Pestilence-stricken multitudes! O thou
Who chariotest to their dark wintry bed
The winged seeds, where they lie cold and low,
Each like a corpse within its grave, until
Thine azure sister of the Spring shall blow
Her clarion o’er the dreaming earth, and fill
Driving sweet buds like flocks to feed in air
With living hues and odours plain and hill;
Wild spirit which art moving everywhere;
Destroyer and preserver; hear, oh hear!
2
Thou on whose stream, ‘mid the steep sky’s commotion,
Loose clouds like earth’s decaying leaves are shed,
Shook from the tangled boughs of heaven and ocean,
Angels of rain and lightning! There are spread
On the blue surface of thine airy surge,
Like the bright hair uplifted from the head
Of some fierce Maenad, even from the dim verge
Of the horizon to the zenith’s height,
The locks of the approaching storm. Thou dirge
Of the dying year, to which this closing night
Will be the dome of a vast sepulcher,
Vaulted with all thy congregated might
Of the vapours, from whose solid atmosphere
Black rain, an d fire, and hail will burst: O hear!
3
Thou who didst waken from his summer dreams,
The blue Mediterranean, where he lay,
Lulled by the coil of his crystalline streams,
Beside a pumice isle in Baiae’s bay,
And saw in sleep old palaces and towers
Quivering within the wave’s intensive day,
All overgrown with azure moss, an d flowers
So sweet the sense faints picturing them! Thou
For whose path the Atlantic’s level powers,
Cleave themselves into chasms, while far below
The sea-blooms and oozy woods which wear
The sapless foliage of the ocean know
Thy voice, and suddenly grow grey with fear,
And tremble and despoil themselves: Oh hear!
4
If I were a dead leaf thou mightest bear;
If I were a swift cloud to fly with thee:
A wave to pant beneath thy power, and shave
The impulse of thy strength, only less free
Than thou, O uncontrolable! If even
I were as in my boyhood, and could be
The comrade of thy wanderings over heaven,
As then, when to outstrip thy skyey speed
Scarce seemed a vision, – I would ne’er have striven
As thus with thee in prayer in my sore need.

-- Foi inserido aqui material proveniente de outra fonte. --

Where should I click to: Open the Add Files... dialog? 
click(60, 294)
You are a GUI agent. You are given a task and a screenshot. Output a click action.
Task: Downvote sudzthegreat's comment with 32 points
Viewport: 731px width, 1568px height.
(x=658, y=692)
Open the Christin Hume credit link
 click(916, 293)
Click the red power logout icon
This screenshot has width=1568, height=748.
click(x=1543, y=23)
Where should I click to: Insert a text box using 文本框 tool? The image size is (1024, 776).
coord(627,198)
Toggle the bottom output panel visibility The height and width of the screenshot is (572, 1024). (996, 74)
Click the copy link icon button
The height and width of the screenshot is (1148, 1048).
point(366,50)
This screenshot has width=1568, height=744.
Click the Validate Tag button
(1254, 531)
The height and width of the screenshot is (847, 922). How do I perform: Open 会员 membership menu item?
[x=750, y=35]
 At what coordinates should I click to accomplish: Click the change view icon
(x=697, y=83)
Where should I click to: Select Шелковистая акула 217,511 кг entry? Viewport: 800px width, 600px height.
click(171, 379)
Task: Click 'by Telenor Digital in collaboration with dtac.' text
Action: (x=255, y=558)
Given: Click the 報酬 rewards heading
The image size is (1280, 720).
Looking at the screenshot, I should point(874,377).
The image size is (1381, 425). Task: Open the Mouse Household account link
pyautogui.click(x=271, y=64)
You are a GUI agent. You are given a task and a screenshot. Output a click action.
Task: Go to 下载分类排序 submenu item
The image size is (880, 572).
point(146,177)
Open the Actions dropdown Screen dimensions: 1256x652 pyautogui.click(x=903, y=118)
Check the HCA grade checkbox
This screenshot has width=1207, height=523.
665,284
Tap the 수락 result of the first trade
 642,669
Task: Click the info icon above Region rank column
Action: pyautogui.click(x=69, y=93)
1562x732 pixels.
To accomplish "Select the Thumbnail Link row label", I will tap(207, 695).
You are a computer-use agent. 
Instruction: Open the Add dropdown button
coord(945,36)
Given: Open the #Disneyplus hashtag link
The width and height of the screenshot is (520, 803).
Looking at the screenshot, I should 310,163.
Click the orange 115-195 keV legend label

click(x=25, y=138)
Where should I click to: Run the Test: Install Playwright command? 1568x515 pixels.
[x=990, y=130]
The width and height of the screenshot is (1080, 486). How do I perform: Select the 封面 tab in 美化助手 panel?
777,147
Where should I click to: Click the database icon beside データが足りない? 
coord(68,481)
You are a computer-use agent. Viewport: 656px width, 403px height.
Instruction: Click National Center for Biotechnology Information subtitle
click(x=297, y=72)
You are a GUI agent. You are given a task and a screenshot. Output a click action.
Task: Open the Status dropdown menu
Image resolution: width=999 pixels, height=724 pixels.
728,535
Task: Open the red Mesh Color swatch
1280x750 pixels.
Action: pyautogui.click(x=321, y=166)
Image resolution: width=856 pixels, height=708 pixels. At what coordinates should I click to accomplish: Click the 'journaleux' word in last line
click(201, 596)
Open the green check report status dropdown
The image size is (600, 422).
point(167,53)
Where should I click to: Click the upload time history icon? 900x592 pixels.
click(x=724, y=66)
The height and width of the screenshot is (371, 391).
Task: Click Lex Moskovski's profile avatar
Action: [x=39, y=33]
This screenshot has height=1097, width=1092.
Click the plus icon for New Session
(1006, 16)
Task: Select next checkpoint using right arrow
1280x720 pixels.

Oh1 lift me as a wave, a leaf, a cloud!
I faint upon the thorns of life! I bleed!
A heavy weight of hours has chained and bowed
One too like thee – tameless, and swift, and proud.
5
Make me thy lyre, even as the forest is:
What if my leaves are falling like its own?
The tumult of thy mighty harmonies
Will take from both a deep autumnal tone,
Sweet though in sadness, Be thou, Spirit fierce,
My spirit! Be thou me, impetuous one!
Drive me dead thoughts over the universe,
Like withered leaves, to quicken a new birth;
And, by the incantation of this verse,
Scatter as from an unextinguished hearth
Ashes and sparks, my words among mankind;
Be through my lips to unawakened earth
The trumpet of a prophecy! O Wind,
If Winter comes, can Spring be far behind?